Complete the following ▸
[a] Reproduce the stretch of the comment about red dwarf stars from "Robin Hanson's description" through "for so long.", copying it word for word.
[b] List each proper name (a person, a website, or a planet) in the comment about red dwarf stars, giving each name once.

To the casual HN reader - my recommendation to you is to neithet laugh at nor dismiss out of hand analyses such as this (even as logic intrinsic to them merits as much picking apart as any other analysis one sees everyday on HN).
Robin Hanson's description of long-lived stars (usually strongest in infrared - i.e. the 3 stars our eyes lack the spectral response to see for every 1 star that we do see when looking into the night sky) significantly updated my priors on the likelihood of intelligent, non-human life roaming about the cosmos.
Do those red dwarves have the heavier atomic elements necessary to make diverse biological interactions, on a planet geologically active enough to protect the biosphere with a magnetic field?
I recently encountered a description of how Earth relies on the remnants of some interactions between stellar remnants which would have been far rarer early on, even if red dwarf stars were present for so long.

Supplied records ▸
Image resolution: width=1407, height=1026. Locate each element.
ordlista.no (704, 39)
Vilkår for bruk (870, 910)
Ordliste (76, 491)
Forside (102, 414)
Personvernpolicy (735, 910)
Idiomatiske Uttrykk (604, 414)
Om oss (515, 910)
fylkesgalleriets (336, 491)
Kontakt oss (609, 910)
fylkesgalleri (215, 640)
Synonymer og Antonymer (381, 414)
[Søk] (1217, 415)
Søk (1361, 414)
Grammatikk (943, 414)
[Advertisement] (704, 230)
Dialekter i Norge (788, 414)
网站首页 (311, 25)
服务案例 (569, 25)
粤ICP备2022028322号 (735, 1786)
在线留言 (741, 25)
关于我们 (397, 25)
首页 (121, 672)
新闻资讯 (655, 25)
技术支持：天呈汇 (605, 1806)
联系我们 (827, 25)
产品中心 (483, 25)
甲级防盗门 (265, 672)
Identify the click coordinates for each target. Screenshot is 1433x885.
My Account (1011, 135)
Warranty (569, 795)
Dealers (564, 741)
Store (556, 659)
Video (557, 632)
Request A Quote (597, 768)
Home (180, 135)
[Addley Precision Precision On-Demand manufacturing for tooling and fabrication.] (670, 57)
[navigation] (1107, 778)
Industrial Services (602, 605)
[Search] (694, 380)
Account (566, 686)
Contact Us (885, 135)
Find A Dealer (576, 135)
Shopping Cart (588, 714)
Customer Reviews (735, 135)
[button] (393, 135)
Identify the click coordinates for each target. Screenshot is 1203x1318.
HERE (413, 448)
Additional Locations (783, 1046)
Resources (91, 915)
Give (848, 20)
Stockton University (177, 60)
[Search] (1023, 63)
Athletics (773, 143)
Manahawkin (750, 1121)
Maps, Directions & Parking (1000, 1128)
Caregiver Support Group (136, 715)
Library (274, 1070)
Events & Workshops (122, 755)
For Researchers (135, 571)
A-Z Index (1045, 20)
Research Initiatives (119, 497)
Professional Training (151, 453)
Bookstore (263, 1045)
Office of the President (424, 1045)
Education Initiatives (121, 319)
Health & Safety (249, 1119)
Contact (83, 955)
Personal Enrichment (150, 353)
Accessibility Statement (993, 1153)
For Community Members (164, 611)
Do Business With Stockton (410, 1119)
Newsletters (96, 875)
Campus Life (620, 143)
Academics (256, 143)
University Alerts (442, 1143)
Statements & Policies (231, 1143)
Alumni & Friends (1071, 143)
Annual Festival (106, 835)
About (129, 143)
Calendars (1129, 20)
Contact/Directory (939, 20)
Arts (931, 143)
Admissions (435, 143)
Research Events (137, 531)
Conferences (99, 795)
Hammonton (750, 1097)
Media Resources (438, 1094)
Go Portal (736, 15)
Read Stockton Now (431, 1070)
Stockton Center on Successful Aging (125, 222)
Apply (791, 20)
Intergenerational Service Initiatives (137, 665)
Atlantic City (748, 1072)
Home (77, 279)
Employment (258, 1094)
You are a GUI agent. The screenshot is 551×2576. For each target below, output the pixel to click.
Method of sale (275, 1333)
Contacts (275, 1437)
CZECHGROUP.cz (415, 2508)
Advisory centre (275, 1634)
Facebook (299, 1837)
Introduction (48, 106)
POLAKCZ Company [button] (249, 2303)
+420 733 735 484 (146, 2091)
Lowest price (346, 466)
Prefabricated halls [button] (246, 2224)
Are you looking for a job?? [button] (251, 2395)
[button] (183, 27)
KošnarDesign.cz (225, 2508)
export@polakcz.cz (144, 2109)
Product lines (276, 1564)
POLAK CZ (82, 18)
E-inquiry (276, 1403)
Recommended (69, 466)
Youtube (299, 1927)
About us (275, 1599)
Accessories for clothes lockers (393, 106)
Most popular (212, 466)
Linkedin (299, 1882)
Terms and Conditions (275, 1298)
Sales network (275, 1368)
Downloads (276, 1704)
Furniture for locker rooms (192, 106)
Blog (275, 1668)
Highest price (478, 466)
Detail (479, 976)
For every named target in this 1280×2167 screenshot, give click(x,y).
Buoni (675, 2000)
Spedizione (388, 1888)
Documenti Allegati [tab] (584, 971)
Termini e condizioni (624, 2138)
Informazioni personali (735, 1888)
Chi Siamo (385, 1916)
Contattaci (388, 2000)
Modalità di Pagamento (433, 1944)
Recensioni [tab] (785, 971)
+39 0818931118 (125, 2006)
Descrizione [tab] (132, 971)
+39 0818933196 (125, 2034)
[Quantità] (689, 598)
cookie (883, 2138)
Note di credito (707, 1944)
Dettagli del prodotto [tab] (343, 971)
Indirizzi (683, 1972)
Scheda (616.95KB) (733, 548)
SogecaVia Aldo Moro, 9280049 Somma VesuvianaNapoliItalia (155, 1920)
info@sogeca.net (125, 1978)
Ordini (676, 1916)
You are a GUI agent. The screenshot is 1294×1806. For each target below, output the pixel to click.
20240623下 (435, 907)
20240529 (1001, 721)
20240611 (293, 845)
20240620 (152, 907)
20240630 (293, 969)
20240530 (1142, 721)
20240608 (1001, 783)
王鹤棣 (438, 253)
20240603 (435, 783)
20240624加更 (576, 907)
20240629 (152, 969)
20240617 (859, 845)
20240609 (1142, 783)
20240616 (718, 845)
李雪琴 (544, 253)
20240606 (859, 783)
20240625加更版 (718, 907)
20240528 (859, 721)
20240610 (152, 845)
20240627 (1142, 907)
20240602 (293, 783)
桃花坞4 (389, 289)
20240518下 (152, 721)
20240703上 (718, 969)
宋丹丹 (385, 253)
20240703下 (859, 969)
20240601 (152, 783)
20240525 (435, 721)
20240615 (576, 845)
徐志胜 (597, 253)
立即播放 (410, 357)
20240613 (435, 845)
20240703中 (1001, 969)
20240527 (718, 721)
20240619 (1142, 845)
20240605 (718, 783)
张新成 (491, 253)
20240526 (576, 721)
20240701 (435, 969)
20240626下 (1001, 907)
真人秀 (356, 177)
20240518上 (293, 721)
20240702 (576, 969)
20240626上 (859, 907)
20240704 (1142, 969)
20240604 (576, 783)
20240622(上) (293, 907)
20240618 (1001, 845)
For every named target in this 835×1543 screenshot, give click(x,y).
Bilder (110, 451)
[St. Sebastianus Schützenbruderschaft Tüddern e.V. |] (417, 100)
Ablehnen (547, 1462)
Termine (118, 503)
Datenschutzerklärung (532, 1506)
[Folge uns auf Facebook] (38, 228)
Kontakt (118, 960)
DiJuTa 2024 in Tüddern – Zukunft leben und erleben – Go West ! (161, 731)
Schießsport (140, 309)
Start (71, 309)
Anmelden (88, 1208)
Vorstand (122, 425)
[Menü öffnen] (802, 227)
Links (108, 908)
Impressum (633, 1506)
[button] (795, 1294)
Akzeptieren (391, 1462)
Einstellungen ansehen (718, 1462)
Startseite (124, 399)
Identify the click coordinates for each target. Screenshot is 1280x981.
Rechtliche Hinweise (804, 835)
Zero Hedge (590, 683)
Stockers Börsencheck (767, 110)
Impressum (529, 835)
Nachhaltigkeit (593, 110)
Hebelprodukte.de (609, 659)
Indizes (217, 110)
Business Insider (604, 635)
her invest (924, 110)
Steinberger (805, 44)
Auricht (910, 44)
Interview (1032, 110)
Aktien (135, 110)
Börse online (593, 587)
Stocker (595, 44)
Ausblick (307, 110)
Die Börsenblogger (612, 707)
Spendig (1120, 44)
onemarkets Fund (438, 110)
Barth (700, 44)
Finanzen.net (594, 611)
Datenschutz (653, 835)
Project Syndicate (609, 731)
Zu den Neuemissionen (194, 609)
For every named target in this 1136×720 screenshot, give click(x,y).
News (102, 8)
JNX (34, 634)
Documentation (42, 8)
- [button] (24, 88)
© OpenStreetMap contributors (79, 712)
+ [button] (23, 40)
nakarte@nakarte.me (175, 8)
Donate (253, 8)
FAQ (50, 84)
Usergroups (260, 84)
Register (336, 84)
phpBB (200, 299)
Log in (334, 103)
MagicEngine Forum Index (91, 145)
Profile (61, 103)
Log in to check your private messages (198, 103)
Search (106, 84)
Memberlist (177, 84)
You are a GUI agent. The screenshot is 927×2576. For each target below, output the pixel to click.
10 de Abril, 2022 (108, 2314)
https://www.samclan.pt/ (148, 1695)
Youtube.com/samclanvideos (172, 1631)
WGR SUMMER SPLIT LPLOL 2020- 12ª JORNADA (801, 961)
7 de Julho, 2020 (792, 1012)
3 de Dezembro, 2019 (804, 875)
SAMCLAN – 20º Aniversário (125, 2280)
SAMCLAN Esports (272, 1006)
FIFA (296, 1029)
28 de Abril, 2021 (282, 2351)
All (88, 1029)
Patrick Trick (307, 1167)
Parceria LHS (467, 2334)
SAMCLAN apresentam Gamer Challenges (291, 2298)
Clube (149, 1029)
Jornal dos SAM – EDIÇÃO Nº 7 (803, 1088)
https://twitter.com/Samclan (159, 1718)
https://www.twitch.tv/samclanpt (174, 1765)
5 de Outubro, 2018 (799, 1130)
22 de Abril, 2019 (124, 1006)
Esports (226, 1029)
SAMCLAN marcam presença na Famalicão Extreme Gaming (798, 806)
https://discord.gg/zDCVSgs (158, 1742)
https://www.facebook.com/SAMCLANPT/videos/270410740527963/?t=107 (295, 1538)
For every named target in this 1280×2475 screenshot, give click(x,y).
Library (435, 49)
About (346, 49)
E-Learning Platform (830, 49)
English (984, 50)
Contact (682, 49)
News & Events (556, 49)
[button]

Results for the exercise ▸
[a]
Robin Hanson's description of long-lived stars (usually strongest in infrared - i.e. the 3 stars our eyes lack the spectral response to see for every 1 star that we do see when looking into the night sky) significantly updated my priors on the likelihood of intelligent, non-human life roaming about the cosmos.
Do those red dwarves have the heavier atomic elements necessary to make diverse biological interactions, on a planet geologically active enough to protect the biosphere with a magnetic field?
I recently encountered a description of how Earth relies on the remnants of some interactions between stellar remnants which would have been far rarer early on, even if red dwarf stars were present for so long.

[b]
HN
Robin Hanson
Earth